Summary
Delayed plumage maturation in males is relatively common among North American passerines, but the Tree Swallow (Tachycineta bicolor) is one of few species in which 1-yr-old females have a distinct subadult plumage. Although they are reproductively mature, most subadult females do not breed in their first year because of intense intrasexual competition for nesting sites. Early in the season, subadult female floaters explore for recently vacated nest sites. The subadult plumage of young females could be adaptive by communicating their low threat to residents, thereby decreasing the cost of this exploration.
To determine whether resident aggression depends on intruder color, we observed live intrusions and conducted model presentations. When the resident female was out of sight or did not respond to intruders, resident males were significantly less aggressive toward subadult females than toward adult intruders in both the nest-building/egg-laying and incubation stages. Early in the season, resident females were equally aggressive toward subadult female and adult intruders. When presented simultaneously with adult and subadult female models, resident males were always more aggressive toward the adult model, whereas females were aggressive toward either model.

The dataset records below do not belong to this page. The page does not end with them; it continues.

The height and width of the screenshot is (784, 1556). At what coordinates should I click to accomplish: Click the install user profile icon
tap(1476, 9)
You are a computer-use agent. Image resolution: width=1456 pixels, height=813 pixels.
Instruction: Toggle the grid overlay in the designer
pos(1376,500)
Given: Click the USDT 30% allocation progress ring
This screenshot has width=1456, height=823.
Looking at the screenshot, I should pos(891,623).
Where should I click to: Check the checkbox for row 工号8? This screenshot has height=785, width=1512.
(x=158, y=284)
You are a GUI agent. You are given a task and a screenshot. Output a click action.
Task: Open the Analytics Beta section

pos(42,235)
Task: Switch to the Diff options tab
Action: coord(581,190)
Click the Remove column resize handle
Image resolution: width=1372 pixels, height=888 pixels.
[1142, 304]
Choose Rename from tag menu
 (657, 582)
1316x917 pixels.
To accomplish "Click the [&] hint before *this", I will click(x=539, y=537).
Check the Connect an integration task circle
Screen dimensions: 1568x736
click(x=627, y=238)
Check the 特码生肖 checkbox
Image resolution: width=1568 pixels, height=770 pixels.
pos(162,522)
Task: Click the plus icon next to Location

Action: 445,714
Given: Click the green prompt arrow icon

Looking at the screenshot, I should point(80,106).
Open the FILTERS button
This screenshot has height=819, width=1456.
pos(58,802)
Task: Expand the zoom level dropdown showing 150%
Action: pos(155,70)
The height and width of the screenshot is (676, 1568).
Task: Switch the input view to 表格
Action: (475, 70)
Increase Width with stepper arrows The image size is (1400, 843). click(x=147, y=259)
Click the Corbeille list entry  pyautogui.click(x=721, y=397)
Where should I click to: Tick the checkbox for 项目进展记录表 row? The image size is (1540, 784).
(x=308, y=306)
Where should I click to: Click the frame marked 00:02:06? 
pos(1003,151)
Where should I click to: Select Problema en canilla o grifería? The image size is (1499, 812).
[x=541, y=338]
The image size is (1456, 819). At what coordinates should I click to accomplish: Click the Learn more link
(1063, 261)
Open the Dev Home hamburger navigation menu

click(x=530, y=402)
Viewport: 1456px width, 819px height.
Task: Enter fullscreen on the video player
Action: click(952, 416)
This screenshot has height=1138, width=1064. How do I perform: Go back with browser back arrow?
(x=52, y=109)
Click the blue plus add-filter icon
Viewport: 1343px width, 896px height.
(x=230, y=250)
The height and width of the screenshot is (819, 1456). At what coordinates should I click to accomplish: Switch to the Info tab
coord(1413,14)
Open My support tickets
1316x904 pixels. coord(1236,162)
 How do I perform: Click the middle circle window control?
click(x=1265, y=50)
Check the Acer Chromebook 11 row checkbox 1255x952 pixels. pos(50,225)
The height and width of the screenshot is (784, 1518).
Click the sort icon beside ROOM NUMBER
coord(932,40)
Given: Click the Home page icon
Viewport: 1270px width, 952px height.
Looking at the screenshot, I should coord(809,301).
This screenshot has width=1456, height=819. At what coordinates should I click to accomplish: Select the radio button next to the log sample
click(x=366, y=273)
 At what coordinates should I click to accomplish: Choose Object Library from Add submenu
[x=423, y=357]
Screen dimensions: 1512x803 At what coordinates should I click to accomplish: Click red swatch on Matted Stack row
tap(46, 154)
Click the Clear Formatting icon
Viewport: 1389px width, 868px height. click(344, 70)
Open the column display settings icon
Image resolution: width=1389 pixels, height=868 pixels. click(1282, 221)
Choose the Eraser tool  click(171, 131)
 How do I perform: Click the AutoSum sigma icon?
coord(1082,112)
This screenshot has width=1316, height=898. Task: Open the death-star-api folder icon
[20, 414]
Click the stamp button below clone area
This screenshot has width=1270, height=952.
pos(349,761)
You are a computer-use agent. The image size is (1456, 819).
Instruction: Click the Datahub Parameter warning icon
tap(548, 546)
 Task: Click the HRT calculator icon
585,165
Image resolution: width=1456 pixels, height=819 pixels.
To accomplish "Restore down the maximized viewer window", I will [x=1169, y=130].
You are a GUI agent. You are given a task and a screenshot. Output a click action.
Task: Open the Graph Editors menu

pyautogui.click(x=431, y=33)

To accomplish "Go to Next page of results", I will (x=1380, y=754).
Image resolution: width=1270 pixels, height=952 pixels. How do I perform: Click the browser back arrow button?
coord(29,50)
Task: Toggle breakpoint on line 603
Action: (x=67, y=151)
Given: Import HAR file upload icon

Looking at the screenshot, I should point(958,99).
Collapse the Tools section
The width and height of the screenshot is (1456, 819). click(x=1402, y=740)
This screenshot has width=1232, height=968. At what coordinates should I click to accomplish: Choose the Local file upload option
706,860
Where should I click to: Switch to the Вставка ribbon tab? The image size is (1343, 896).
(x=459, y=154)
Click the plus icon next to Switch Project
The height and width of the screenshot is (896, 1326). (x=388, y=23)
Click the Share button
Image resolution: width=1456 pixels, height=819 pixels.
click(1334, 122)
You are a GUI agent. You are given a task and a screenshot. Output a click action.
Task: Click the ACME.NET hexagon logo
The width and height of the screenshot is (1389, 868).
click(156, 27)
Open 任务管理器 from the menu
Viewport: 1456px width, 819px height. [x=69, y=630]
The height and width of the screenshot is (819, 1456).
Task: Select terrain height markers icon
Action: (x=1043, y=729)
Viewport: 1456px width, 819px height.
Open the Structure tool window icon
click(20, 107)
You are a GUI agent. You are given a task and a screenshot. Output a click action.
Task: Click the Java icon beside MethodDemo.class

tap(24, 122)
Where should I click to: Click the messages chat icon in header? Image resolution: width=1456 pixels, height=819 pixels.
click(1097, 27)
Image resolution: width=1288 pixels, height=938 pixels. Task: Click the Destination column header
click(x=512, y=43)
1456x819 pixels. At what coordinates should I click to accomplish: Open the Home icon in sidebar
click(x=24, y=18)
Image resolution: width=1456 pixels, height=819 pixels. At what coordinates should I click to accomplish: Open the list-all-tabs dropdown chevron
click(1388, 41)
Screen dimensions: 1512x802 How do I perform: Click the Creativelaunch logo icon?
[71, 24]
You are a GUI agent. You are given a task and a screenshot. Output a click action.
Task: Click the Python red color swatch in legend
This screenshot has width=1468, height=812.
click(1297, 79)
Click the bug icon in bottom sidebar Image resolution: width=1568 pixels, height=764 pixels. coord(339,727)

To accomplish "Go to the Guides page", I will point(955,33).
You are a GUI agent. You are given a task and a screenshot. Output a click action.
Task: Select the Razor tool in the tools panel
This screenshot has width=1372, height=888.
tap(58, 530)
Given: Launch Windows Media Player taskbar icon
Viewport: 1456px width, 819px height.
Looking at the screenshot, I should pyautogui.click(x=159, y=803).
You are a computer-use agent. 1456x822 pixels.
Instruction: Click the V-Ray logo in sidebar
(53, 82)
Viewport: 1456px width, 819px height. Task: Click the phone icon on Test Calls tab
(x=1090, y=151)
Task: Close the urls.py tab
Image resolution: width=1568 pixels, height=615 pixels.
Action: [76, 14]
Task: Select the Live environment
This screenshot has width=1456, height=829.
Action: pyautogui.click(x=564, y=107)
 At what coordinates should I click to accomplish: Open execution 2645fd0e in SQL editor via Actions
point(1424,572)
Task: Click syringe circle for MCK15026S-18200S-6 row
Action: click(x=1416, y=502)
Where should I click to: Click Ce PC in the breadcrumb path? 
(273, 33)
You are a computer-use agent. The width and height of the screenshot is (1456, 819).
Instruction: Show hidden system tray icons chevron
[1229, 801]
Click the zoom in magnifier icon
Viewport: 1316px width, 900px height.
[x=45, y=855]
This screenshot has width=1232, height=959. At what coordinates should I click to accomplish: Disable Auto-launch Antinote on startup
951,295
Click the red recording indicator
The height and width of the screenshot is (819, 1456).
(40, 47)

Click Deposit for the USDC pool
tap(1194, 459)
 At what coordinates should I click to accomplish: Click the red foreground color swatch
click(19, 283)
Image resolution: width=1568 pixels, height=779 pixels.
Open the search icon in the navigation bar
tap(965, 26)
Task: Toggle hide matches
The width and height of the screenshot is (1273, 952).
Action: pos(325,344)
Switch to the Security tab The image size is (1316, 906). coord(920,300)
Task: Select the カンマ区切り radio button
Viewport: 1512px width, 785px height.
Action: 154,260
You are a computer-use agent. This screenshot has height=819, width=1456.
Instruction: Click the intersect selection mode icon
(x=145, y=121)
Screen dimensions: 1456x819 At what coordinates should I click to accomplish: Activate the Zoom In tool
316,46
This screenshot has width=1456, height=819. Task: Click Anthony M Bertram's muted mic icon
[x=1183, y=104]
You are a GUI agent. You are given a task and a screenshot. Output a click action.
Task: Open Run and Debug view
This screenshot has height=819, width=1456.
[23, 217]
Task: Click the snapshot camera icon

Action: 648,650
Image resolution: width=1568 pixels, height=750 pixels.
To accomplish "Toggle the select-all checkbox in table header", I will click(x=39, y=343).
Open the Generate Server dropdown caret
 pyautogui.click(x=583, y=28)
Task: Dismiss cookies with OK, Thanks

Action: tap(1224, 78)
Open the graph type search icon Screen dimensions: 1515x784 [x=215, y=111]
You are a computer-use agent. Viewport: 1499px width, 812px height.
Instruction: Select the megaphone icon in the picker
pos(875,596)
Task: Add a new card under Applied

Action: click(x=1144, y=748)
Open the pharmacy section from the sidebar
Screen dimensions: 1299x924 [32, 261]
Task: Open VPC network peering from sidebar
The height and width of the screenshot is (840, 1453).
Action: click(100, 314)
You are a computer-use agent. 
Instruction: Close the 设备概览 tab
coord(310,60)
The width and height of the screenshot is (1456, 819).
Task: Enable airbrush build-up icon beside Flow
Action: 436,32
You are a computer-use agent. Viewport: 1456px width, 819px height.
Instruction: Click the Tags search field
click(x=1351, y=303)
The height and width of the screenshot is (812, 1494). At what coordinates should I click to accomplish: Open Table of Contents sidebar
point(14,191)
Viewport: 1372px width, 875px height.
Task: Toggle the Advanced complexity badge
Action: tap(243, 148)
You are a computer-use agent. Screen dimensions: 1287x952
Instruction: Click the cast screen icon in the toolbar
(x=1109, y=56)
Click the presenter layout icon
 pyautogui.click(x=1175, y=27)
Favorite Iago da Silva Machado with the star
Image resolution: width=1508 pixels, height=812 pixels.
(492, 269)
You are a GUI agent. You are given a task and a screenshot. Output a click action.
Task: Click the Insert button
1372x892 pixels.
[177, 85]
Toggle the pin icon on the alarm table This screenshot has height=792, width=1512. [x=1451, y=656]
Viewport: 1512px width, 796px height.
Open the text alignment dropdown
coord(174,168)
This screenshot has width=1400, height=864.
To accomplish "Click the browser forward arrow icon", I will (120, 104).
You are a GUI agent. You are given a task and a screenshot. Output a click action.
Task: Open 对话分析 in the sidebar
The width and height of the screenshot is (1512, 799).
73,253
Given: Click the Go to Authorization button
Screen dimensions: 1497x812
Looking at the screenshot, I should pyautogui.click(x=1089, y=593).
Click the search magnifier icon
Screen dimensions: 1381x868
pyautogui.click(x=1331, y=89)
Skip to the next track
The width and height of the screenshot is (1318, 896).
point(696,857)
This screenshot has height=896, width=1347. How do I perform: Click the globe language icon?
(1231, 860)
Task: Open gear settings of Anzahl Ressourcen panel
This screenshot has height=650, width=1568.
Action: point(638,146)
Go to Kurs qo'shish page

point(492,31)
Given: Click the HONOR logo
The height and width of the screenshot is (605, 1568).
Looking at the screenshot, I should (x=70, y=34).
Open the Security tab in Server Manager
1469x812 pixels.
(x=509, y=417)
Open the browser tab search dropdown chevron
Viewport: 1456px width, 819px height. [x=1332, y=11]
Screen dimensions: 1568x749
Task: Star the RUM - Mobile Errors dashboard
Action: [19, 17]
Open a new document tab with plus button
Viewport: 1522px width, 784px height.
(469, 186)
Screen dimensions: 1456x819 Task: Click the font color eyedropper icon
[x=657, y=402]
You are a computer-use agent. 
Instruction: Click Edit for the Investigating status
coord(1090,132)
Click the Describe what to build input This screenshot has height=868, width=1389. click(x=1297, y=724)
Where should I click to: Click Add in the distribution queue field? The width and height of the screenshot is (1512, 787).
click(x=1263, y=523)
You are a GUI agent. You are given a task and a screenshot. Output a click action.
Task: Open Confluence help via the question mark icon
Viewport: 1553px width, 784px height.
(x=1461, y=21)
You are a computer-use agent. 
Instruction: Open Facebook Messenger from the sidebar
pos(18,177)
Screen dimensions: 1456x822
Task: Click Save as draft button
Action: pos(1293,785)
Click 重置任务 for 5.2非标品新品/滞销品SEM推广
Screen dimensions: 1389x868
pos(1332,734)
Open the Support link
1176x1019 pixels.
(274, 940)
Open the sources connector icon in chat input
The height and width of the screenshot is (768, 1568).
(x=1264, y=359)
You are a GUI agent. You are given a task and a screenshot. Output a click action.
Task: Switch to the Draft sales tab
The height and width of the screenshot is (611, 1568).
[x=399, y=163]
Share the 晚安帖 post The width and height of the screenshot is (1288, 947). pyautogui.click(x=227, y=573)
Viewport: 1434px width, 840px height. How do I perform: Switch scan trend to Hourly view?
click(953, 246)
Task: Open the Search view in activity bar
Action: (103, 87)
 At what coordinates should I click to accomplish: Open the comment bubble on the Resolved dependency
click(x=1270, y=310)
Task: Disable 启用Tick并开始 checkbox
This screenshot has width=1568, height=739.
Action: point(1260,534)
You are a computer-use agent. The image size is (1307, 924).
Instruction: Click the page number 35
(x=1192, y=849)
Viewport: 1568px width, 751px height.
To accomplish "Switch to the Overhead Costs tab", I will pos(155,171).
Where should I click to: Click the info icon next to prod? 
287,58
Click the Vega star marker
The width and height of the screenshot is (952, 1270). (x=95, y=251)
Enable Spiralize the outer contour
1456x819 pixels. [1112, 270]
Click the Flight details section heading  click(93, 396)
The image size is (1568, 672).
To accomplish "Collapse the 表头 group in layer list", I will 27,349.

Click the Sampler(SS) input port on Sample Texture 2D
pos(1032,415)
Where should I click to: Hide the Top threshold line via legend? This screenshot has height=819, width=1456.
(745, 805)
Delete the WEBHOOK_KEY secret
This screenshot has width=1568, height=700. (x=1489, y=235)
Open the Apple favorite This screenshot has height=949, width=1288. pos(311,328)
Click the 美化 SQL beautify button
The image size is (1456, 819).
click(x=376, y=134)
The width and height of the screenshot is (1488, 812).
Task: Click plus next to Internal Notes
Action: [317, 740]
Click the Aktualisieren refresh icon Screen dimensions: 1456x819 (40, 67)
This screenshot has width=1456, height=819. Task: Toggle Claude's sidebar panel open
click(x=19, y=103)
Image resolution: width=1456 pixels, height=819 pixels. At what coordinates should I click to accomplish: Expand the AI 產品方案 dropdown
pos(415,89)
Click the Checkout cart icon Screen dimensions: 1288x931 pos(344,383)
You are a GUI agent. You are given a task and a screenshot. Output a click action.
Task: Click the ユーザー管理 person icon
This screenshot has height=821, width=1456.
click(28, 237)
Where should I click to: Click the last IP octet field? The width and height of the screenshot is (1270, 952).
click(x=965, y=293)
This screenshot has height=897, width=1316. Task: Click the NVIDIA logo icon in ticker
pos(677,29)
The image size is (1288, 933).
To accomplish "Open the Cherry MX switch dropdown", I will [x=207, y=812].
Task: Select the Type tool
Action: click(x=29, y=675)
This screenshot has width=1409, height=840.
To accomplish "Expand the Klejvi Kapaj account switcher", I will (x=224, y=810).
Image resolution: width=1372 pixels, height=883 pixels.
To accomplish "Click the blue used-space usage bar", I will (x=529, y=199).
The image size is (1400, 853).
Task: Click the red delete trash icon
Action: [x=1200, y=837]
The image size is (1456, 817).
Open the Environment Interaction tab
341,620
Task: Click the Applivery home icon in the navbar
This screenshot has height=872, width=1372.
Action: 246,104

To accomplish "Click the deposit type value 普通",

We propose two hypotheses for the adaptive significance of subadult plumage in female Tree Swallows: subordinance signaling and sex signaling. Our results suggest that subadult females may reduce resident aggression by signaling their female status to resident males, rather than by signaling their subordinate status to resident females.
Methodology
The study was done at the Queen's University Biological Station, near Chaffey's Lock, 50 km north of Kingston, Ontario, during the summers of 1984-1986. Tree Swallows were studied at the New Land (NL) and Northeast Sanctuary (NES) study areas. These populations were about 10 km apart and had been established for at least 8 yr. Throughout this study, the NL had 55-65 breeding pairs, and the NES had 30-40 pairs. The NL had grids of nest boxes mounted on aluminum posts that were distributed over several hayfields with a total area of 10 ha. The NES had both natural nest sites and nest boxes over about 5 ha of shallow, open water.
In all years the contents of each nest site were checked every 3-4 days to determine the nesting stage of the resident pair. Birds were caught with mist nets or nest traps (Stutchbury and Robertson 1986), and each was banded with a Canadian Wildlife Service numbered band and sexed by the presence of a brood patch (female) or a cloacal protuberance (male), or by its behavior at the nest (Cohen 1984). Females with completely iridescent blue plumage on their upper- parts were defined as adults, and females with brown- blue plumage on their upperparts were defined as subadults (Hussell 1983). Subadults with less than 50% blue plumage are 1 yr old, and subadult females that have greater than 50% blue plumage (about 20% of all subadults) tend to be 1 or 2 yr old (Hussell 1983). Each captured bird was uniquely marked on the wings or tail with different colors of acrylic paint, so that members of a resident pair could be easily distinguished from a distance.
To observe the response of residents toward intruders, we conducted box watches in the NL and NES in 1984 and the NES in 1985. In each population we observed 10 resident pairs where the female was an adult and where at least one member of the pair was individually marked. Watches were 30 min long and were conducted between 0600 and 1200 every 4- 5 days on each of the nest sites throughout the breeding season. An intrusion was recorded when a conspecific entered the territory of the resident pair, defined as an area with a radius of about 15-20 m around the nest site (Robertson and Gibbs 1982, Muldal et al. 1985). For each intrusion we recorded whether the intruder had an adult or subadult plumage and the response of the resident male and female toward the intruder. We classified the behavior of each resident as out of sight (absent, inside nest box), present but no aggressive response, mild response (brief chatter), or strong response (persistent chatter, guarding the nest hole, chasing). Most intruders were not marked with paint, so we could not identify repeated intrusions by the same individual. To minimize the possible lack of independence of those intrusions, we included intrusions in the analysis only if there had not been an intruder of the same color in the previous 5 min. For a given half-hour watch, there were usually only 1 or 2 intrusions by birds of a color that met those criteria; therefore, we considered the response of residents to different intrusions to be independent.